• [DIRECTIONS]:
In exact form, please repeat the records from their opening line down to the line with "You are a computer-use agent. The", including that line.

• [SUPPLIED MATERIAL]:

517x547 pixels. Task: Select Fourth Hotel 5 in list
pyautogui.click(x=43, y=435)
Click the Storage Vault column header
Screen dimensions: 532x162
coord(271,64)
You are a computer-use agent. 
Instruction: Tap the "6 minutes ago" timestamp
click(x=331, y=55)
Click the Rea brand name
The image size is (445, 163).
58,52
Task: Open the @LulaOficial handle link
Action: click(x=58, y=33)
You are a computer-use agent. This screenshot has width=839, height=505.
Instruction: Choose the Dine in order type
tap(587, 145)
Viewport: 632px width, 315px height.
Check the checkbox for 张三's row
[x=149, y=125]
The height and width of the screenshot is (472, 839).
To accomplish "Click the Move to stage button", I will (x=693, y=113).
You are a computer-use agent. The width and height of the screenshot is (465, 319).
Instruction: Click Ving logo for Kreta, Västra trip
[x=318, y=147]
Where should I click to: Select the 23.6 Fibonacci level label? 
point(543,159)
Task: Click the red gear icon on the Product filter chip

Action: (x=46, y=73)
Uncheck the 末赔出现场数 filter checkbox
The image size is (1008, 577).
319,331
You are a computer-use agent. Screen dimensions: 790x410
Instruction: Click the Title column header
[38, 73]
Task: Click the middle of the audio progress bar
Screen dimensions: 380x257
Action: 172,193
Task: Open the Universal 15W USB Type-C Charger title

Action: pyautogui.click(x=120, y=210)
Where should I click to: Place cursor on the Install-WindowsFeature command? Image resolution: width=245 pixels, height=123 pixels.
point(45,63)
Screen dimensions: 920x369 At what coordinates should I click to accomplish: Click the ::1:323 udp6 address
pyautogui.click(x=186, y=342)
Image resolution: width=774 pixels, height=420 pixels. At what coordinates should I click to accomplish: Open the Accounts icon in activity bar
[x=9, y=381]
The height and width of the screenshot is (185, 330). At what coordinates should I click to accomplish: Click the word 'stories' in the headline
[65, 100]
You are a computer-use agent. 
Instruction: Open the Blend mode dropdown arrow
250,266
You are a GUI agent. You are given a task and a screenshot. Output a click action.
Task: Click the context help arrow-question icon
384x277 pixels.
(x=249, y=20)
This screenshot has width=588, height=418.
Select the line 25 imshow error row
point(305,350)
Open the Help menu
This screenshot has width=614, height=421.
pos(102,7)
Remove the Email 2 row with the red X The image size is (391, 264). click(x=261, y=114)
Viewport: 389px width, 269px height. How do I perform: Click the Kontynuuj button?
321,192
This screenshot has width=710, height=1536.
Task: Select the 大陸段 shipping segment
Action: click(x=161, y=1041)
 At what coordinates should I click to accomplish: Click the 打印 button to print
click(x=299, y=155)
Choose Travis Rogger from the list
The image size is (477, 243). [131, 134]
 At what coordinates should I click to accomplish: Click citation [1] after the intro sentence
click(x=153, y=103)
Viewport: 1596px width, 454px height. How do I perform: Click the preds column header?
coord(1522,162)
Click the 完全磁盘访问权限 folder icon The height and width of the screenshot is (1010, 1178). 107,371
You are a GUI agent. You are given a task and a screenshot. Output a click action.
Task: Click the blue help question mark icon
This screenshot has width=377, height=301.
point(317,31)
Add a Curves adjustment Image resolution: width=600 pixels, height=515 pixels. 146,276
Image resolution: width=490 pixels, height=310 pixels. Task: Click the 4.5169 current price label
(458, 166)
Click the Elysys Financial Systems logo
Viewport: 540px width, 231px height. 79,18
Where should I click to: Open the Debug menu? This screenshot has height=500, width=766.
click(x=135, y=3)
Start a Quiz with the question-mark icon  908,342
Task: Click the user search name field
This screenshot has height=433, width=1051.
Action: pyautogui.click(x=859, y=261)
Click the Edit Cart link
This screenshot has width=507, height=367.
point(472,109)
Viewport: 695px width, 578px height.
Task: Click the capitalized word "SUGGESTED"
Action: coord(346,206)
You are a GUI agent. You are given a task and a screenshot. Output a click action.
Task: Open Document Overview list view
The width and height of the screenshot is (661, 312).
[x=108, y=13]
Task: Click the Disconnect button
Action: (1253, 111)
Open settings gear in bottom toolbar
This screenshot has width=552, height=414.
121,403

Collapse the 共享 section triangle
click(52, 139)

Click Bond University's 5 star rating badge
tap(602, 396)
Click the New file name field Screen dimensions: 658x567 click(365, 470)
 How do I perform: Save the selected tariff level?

• [TASK RESPONSE]:
517x547 pixels. Task: Select Fourth Hotel 5 in list
pyautogui.click(x=43, y=435)
Click the Storage Vault column header
Screen dimensions: 532x162
coord(271,64)
You are a computer-use agent. 
Instruction: Tap the "6 minutes ago" timestamp
click(x=331, y=55)
Click the Rea brand name
The image size is (445, 163).
58,52
Task: Open the @LulaOficial handle link
Action: click(x=58, y=33)
You are a computer-use agent. This screenshot has width=839, height=505.
Instruction: Choose the Dine in order type
tap(587, 145)
Viewport: 632px width, 315px height.
Check the checkbox for 张三's row
[x=149, y=125]
The height and width of the screenshot is (472, 839).
To accomplish "Click the Move to stage button", I will (x=693, y=113).
You are a computer-use agent. The width and height of the screenshot is (465, 319).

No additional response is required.